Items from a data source
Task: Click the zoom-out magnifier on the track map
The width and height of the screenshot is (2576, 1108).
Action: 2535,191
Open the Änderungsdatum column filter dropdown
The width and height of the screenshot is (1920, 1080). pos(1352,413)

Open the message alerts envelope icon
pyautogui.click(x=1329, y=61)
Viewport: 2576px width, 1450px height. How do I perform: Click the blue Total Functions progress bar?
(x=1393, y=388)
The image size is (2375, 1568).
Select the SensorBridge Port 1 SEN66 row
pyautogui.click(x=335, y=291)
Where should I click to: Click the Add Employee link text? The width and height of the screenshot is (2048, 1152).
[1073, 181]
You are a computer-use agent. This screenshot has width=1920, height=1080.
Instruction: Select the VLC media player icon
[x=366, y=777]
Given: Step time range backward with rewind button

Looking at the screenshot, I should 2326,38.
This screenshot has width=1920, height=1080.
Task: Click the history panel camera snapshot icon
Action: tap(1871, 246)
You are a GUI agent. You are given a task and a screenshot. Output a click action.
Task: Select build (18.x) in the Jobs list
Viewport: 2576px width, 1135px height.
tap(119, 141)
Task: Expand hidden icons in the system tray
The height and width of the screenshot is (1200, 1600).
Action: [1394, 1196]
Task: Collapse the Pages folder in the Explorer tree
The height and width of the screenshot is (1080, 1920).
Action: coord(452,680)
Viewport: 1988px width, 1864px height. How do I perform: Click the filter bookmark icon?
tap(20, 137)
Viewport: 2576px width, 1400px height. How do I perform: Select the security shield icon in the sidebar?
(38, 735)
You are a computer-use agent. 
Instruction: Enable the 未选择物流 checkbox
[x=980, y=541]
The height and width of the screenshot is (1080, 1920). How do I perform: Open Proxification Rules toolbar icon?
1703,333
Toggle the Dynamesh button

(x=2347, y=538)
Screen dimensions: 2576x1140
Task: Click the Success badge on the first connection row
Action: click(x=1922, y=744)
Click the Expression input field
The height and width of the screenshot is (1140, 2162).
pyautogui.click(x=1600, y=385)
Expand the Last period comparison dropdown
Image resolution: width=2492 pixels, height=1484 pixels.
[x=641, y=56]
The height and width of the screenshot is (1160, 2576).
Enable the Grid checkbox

DIRECTIONS
All lines of the data that hold "computer" need to be copied.

EXERCISE RESPONSE
You are a computer-use agent. This screenshot has width=1920, height=1080.
You are a computer-use agent. 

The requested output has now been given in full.